WORK REQUEST — Write out exactly the lines from the start of the entries through the one that contains "Given: Click the Share button", including both.

Stored records:
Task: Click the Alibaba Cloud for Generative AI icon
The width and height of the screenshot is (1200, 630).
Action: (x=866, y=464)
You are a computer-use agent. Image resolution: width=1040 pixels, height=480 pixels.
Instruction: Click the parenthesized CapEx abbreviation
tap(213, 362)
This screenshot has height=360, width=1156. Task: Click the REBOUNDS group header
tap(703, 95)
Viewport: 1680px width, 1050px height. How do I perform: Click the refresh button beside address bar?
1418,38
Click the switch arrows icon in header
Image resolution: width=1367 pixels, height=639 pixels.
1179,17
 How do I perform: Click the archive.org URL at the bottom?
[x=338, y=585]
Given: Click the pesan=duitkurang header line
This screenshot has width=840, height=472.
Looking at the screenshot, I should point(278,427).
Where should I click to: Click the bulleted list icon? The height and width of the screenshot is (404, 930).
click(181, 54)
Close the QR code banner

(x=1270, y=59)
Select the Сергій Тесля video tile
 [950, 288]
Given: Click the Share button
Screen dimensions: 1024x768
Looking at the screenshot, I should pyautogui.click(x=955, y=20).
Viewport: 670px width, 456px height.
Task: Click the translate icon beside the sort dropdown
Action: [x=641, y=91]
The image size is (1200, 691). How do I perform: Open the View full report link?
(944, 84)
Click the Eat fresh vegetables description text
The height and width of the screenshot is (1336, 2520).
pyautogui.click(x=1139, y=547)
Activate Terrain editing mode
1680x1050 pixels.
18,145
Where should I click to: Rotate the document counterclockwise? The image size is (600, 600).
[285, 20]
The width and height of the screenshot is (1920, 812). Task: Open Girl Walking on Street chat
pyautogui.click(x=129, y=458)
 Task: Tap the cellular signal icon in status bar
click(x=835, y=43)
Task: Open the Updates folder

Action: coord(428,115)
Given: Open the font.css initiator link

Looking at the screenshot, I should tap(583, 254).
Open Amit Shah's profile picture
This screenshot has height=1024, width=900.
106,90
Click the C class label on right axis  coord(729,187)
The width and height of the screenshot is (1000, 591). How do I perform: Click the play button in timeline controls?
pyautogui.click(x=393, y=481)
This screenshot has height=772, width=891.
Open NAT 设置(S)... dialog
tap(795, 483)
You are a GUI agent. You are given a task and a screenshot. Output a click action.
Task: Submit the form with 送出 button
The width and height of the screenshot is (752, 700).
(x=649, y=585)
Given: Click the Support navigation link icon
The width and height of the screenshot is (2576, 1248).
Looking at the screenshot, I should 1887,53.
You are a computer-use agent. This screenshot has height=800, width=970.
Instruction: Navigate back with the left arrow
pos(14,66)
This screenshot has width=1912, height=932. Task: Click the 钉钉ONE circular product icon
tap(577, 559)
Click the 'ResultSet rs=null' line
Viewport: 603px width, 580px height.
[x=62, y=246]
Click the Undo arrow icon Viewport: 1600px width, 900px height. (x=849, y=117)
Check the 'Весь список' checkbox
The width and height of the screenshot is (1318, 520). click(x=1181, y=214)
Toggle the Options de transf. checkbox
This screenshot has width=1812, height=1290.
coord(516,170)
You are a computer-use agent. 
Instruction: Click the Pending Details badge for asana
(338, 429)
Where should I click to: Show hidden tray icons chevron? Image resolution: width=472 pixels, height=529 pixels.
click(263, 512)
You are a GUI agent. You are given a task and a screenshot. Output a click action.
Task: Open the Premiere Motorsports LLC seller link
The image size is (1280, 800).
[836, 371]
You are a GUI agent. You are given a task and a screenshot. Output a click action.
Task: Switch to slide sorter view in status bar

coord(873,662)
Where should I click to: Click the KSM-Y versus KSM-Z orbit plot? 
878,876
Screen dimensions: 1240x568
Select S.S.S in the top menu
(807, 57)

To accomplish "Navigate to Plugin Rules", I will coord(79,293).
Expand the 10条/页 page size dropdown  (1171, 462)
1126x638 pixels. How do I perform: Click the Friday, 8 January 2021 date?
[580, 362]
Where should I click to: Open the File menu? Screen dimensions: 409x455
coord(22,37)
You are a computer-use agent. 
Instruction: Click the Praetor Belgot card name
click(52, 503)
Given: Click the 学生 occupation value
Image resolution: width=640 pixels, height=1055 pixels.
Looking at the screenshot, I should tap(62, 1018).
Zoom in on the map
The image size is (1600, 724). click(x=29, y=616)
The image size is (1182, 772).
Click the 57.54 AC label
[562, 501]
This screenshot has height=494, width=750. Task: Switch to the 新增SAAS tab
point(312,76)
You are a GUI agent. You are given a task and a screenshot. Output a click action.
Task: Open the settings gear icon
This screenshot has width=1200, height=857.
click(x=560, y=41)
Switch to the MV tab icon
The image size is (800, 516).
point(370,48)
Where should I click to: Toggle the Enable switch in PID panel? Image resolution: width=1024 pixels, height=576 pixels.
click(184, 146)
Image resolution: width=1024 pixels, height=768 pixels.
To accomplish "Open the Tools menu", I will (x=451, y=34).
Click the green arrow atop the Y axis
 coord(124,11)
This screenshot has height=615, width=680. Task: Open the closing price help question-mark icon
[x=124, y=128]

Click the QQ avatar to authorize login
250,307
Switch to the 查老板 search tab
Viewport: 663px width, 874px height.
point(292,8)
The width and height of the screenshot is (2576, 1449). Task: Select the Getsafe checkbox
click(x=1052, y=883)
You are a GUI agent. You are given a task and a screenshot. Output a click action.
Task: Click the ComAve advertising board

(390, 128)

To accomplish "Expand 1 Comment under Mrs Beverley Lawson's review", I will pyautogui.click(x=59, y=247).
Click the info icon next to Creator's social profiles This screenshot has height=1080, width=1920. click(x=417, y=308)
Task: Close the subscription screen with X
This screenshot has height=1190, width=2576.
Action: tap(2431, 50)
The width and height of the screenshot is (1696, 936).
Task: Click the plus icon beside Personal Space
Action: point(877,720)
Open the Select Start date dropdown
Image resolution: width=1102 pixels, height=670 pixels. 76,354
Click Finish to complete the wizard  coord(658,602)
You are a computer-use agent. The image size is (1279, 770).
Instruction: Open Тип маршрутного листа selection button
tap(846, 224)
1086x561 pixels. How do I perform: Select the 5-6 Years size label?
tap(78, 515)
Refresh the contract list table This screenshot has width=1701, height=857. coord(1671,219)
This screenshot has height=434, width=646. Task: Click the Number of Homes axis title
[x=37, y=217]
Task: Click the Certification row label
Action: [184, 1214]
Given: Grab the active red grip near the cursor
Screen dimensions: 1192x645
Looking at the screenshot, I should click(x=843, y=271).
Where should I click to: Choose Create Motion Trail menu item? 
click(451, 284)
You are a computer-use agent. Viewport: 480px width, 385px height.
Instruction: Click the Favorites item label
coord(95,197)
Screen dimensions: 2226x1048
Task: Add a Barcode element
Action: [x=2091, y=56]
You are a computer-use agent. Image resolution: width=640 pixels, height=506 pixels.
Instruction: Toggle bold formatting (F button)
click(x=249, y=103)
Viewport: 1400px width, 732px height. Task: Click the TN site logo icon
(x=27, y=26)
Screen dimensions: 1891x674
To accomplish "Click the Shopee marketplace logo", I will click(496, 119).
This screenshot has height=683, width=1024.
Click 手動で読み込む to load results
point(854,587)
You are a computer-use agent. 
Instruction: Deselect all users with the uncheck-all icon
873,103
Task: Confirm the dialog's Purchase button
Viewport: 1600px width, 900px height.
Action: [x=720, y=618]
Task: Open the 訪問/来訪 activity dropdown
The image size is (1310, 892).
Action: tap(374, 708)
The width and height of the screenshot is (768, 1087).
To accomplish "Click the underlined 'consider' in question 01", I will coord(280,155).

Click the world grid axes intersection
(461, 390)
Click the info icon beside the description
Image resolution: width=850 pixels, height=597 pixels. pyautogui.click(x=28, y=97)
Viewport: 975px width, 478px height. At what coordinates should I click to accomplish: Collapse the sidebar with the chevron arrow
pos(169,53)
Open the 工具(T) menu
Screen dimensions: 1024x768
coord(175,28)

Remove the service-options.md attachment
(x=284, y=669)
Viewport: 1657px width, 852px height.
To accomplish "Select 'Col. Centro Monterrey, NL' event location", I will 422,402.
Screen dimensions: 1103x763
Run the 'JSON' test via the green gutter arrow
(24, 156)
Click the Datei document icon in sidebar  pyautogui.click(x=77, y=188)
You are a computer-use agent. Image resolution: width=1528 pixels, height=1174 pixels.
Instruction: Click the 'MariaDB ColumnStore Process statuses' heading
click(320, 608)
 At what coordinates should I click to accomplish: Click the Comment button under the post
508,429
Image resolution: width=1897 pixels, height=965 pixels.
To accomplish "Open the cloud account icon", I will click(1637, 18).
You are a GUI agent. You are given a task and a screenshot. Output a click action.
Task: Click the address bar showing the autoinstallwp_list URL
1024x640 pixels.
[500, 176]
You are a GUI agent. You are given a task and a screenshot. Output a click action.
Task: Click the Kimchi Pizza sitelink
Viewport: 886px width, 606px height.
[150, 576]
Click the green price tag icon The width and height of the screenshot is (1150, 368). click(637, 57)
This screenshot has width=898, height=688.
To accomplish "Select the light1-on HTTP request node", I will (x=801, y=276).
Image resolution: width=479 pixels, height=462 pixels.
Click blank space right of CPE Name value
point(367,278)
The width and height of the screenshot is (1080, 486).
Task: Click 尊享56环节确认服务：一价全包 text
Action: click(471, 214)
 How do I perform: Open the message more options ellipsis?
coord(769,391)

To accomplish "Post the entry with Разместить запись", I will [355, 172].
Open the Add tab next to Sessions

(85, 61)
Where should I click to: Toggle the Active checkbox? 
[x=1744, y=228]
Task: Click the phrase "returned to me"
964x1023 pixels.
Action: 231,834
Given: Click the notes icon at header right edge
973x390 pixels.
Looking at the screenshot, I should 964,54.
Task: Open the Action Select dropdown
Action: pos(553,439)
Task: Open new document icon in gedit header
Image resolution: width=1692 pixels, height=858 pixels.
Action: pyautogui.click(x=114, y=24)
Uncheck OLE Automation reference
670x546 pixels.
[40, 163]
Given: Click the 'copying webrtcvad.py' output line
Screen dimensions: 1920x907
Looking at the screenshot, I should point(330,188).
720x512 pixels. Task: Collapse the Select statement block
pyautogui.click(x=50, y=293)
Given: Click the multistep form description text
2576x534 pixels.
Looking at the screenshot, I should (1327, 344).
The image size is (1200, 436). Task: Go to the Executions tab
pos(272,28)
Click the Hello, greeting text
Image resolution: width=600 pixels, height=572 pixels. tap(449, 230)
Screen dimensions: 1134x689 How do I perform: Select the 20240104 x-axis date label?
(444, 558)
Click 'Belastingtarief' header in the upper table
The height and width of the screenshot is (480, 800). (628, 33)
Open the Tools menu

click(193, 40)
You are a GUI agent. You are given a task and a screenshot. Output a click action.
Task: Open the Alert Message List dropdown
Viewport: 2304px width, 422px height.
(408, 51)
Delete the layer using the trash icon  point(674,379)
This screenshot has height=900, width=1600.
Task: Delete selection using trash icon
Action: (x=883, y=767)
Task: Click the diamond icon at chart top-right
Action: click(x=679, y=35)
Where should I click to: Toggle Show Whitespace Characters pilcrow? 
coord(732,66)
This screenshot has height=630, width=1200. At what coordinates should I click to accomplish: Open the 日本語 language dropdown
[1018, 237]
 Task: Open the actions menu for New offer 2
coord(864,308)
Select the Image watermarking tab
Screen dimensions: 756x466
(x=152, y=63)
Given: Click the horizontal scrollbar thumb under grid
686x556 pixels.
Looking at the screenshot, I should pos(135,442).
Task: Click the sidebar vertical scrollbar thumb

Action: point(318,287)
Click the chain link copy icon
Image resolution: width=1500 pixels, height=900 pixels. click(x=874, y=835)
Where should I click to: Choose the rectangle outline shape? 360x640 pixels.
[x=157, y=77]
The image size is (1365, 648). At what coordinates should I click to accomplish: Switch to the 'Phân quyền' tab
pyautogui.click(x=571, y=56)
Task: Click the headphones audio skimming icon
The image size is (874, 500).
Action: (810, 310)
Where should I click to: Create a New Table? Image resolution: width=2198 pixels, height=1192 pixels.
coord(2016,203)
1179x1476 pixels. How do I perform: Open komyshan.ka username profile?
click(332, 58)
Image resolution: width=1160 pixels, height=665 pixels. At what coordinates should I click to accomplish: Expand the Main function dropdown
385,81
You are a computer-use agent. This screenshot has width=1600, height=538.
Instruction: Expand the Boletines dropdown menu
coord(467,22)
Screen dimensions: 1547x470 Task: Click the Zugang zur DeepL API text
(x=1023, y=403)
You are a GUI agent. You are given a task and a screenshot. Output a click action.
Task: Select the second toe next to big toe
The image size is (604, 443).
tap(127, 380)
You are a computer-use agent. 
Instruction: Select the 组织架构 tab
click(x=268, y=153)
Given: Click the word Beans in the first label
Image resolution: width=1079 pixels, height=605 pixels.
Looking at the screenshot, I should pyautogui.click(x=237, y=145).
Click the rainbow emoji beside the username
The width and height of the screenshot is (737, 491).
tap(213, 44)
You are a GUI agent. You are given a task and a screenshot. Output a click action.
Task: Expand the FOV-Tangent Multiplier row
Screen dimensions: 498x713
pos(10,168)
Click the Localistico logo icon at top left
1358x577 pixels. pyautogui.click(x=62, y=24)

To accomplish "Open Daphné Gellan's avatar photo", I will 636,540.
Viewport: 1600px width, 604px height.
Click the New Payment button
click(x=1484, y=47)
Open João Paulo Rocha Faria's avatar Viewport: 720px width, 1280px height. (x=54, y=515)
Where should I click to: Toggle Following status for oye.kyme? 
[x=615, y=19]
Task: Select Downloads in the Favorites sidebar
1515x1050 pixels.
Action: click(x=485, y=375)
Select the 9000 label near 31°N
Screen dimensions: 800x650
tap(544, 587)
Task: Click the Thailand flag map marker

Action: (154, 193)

RESPONSE AREA —
Task: Click the Alibaba Cloud for Generative AI icon
The width and height of the screenshot is (1200, 630).
Action: (x=866, y=464)
You are a computer-use agent. Image resolution: width=1040 pixels, height=480 pixels.
Instruction: Click the parenthesized CapEx abbreviation
tap(213, 362)
This screenshot has height=360, width=1156. Task: Click the REBOUNDS group header
tap(703, 95)
Viewport: 1680px width, 1050px height. How do I perform: Click the refresh button beside address bar?
1418,38
Click the switch arrows icon in header
Image resolution: width=1367 pixels, height=639 pixels.
1179,17
 How do I perform: Click the archive.org URL at the bottom?
[x=338, y=585]
Given: Click the pesan=duitkurang header line
This screenshot has width=840, height=472.
Looking at the screenshot, I should point(278,427).
Where should I click to: Click the bulleted list icon? The height and width of the screenshot is (404, 930).
click(181, 54)
Close the QR code banner

(x=1270, y=59)
Select the Сергій Тесля video tile
 [950, 288]
Given: Click the Share button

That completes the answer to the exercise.